If a Scouts drops or gets added to a trip after Campout Registration has closed for that trip, it's the Scout's responsibility to communicate with your tentmates and Campout Patrol to make tenting changes, especially if the Scout is not going and was the one responsible for bringing the tent.
Scouts should camp with other members of their Campout Patrol.
If all Scouts in a Campout Patrol have a tentmate but one, then you should work together to find a slightly larger tent with extra space in it for the last Scout.
Scouts should try to maximize the number of Scouts in a tent with the smallest footprint to minimize the impact to nature and the camping area. If a larger tent is your only option, then the Campout Patrol should consider having more Scouts sleeping together in the larger tent or borrowing a smaller tent, etc.
The birthdays of the oldest and youngest Scouts sharing a tent must be less than 2 years apart.
Scouts cannot solo tent, except in cases of medical issues after notification and approval by the Scoutmaster.
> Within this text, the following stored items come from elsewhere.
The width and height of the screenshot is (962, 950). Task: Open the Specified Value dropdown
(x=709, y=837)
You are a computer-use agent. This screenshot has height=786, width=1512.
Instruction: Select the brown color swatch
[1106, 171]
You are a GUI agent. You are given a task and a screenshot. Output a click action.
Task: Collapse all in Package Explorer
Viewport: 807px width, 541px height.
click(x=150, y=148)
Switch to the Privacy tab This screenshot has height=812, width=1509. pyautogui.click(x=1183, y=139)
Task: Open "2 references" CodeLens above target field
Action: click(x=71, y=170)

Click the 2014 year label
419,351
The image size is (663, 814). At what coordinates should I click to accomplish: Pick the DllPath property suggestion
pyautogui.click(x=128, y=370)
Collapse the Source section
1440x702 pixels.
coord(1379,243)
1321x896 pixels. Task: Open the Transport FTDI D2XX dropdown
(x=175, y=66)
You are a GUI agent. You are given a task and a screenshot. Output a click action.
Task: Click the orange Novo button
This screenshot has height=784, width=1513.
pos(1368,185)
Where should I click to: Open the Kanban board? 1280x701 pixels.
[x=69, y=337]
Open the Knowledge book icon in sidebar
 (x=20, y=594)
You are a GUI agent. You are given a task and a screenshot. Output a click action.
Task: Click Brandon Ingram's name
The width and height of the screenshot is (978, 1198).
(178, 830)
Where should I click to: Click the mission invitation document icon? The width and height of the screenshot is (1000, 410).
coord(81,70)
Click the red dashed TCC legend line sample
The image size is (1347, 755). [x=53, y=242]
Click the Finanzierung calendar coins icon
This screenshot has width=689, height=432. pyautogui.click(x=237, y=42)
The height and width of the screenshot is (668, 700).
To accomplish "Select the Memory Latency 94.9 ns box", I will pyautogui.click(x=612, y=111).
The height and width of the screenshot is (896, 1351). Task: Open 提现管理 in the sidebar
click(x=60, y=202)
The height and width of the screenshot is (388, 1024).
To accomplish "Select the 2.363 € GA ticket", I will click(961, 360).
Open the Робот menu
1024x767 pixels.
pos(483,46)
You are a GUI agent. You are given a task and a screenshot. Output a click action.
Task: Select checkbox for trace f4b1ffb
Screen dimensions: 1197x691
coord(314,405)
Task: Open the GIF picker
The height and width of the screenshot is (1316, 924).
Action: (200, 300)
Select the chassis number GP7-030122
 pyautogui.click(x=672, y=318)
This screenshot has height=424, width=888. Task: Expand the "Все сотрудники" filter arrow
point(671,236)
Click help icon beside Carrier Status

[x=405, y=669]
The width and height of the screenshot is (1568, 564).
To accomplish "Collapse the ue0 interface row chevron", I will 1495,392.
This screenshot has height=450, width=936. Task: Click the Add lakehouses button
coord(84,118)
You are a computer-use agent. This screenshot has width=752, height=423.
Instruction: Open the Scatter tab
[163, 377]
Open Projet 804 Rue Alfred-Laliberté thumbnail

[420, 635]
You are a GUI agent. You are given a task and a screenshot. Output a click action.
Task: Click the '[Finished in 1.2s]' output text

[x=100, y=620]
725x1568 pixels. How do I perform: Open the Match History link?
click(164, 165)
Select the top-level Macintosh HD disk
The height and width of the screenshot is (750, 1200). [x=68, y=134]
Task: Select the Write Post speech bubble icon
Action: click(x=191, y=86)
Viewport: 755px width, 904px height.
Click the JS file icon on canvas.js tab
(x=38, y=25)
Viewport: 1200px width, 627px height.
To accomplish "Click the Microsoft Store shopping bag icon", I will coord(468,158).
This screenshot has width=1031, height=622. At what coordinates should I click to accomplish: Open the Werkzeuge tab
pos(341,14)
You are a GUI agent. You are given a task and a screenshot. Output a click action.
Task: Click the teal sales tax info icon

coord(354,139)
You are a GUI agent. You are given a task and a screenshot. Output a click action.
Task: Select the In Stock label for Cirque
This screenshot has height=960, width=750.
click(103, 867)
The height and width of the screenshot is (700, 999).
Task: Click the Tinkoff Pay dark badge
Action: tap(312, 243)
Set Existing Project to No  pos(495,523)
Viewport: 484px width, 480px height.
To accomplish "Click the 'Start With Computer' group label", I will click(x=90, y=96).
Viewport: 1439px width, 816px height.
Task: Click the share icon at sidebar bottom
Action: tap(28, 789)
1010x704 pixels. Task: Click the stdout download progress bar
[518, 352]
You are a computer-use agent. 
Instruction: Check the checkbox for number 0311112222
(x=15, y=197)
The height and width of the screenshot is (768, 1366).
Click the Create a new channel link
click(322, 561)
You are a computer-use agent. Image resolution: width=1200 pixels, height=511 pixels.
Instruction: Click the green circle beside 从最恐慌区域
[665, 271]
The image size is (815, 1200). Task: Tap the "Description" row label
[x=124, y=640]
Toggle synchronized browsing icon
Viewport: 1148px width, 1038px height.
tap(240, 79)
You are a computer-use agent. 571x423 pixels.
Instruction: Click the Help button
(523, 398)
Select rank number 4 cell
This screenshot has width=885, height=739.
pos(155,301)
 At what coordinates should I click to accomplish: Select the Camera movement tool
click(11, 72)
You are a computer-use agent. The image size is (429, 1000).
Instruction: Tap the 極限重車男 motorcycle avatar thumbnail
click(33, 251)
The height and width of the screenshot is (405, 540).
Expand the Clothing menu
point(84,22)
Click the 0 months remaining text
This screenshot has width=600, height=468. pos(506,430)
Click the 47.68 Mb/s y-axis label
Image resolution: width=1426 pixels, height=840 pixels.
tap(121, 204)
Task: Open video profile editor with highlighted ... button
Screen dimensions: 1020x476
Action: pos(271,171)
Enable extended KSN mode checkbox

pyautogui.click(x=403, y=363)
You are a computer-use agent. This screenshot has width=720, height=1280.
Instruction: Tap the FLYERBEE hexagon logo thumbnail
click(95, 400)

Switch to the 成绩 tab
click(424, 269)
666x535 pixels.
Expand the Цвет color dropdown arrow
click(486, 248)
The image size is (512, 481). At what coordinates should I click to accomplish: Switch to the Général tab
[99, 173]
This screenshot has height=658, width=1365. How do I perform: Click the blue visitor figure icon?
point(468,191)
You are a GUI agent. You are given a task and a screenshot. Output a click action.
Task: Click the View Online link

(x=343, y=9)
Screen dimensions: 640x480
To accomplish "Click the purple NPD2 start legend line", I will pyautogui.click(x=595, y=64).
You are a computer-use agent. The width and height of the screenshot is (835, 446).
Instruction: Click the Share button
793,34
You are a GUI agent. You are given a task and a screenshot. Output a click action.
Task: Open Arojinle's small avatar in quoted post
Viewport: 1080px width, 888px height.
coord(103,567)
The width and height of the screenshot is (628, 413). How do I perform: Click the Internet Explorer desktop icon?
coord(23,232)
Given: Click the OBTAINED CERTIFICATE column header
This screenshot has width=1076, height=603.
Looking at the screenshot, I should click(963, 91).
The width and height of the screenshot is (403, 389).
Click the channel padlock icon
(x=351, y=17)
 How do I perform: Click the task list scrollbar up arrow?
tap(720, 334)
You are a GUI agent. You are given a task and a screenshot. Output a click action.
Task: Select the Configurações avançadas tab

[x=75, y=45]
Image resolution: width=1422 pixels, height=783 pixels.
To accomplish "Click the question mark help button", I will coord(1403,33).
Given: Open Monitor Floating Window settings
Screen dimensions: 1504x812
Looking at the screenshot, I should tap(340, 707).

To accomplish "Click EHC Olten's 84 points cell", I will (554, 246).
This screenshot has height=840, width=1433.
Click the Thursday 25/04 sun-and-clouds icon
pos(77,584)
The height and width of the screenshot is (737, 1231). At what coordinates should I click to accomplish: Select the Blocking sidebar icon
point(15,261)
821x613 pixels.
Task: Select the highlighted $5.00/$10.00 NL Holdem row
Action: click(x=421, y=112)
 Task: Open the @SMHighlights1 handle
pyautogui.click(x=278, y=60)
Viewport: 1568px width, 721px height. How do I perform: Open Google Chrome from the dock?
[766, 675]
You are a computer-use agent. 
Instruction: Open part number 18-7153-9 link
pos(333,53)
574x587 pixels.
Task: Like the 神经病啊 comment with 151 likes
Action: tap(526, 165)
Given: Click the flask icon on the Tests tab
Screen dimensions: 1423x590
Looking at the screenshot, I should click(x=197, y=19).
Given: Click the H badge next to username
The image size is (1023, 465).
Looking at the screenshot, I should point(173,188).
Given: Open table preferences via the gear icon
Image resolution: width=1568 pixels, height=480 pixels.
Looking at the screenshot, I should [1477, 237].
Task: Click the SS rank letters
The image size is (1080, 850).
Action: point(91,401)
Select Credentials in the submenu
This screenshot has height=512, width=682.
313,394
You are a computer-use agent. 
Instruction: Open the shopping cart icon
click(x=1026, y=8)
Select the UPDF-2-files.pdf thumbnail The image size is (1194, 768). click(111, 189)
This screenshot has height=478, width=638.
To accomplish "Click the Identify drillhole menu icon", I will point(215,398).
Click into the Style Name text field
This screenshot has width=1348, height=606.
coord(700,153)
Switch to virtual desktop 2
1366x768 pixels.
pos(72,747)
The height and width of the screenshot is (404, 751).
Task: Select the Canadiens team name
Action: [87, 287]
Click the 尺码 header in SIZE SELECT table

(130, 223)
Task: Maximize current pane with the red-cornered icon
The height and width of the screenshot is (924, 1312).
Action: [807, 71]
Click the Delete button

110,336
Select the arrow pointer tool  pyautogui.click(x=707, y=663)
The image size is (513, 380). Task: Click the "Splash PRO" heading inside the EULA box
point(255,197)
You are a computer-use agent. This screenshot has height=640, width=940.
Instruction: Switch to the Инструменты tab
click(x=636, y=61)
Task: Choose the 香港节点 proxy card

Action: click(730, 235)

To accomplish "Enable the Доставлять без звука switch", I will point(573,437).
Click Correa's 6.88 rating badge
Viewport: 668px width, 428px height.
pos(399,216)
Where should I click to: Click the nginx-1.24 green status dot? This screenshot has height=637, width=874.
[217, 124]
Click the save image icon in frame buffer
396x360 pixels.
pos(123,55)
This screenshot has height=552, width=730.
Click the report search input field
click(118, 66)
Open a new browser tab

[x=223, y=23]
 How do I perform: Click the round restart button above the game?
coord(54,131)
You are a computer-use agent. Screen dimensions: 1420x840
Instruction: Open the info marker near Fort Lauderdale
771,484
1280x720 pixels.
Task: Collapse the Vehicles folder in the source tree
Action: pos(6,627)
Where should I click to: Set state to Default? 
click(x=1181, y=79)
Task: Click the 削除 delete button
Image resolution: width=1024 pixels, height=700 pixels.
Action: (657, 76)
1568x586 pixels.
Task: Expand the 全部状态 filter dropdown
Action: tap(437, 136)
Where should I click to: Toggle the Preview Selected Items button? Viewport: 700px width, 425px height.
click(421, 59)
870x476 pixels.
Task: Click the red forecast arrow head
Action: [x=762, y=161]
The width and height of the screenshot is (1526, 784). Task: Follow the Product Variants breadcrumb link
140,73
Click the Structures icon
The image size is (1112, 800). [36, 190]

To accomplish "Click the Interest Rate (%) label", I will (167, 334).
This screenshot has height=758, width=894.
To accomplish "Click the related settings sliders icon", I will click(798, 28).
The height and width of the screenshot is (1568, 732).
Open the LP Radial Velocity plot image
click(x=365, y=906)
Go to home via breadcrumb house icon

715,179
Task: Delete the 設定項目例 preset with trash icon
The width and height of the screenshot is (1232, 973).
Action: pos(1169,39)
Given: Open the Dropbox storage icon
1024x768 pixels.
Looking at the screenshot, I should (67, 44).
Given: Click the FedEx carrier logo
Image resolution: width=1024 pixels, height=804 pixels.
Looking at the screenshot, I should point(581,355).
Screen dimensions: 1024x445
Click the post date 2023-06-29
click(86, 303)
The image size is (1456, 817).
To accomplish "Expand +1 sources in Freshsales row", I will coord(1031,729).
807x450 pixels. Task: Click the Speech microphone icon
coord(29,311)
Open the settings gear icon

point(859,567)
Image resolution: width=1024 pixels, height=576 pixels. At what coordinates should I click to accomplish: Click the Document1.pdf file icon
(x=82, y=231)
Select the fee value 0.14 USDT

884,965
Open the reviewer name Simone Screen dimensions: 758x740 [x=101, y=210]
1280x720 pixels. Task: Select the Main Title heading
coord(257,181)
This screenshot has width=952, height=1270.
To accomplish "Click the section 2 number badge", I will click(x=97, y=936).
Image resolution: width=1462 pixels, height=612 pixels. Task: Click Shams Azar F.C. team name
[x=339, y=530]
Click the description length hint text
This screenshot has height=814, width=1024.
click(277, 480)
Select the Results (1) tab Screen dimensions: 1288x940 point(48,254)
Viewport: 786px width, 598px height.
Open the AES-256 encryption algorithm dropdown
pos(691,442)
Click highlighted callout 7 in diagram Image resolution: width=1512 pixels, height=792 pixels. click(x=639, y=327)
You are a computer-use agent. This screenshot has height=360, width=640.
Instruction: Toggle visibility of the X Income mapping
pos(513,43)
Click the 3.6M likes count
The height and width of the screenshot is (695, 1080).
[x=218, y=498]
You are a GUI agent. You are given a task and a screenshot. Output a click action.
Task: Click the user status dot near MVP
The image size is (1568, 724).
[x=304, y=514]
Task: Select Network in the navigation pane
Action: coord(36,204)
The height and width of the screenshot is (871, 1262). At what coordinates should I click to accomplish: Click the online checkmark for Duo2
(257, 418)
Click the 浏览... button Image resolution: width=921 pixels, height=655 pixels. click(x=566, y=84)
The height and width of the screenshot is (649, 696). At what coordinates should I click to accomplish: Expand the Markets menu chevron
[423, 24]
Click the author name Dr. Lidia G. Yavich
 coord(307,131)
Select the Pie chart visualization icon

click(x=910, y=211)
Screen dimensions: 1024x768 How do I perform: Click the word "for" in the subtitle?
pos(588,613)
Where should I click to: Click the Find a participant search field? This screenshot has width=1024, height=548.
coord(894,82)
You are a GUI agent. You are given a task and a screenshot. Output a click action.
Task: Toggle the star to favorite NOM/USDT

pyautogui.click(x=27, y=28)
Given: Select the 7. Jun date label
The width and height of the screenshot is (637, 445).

Solo tenting amoung Scouts is contrary to Leave No Trace principles as well as the Buddy System.
Hammock camping is allowed (sleep system must have appropriate straps and rainfy); however, you must be a First Class Scout and the Scoutmaster must approve your hammock location and setup
Male and female Scouts, including siblings, CANNOT share a tent together.
Adults and Scouts CANNOT share tents, even if parent and child.
Sleeping bags should be rated at a minimum for the temperatures likely to be encountered on a colder weather campout.
All Scouts should sleep on a ground pad and an underquilt is recommended.
Sleeping bags are intentionally designed so that the top side has more insulation than the underside.
If your sleeping bag is not temperature rated for the weather you might encounter, you can add a fleece or silk sleeping bag liner, an extra blanket inside your sleeping bag, heavier sleeping clothes, or put onee sleeping bag inside another one (pro tip: if you flip the outside sleeping bag over so that the top is not the bottom, you will get extra insulation underneath you).
Having more Scouts sleep in a smaller tent adds additional heat; however, it also adds additional condensation, so roof vents need to be opened and rain flies should be taut and not touched from the inside or outside as much as possible or the condensation will drip inside your tent.
Wear an insulated hat that covers your ears or a balaclava.
No heaters, flames, catalytic hand warmers or any source of heat using any kind of fuel are permitted in a tent.
Enclosed chemical reaction hand warmers are allowed. Hot water bottles or Nalgene bottles (MUST BE NALGENE BRAND WHICH ARE SPECIALLY HEAT RATED) filled with hot water are allowed IF the hot water bottle or Nalgene bottle is enclosed in a case to prevent the hot plastic from coming into contact with bare skin. EXTREME CAUTION must be used to ensure the water bottle will not leak.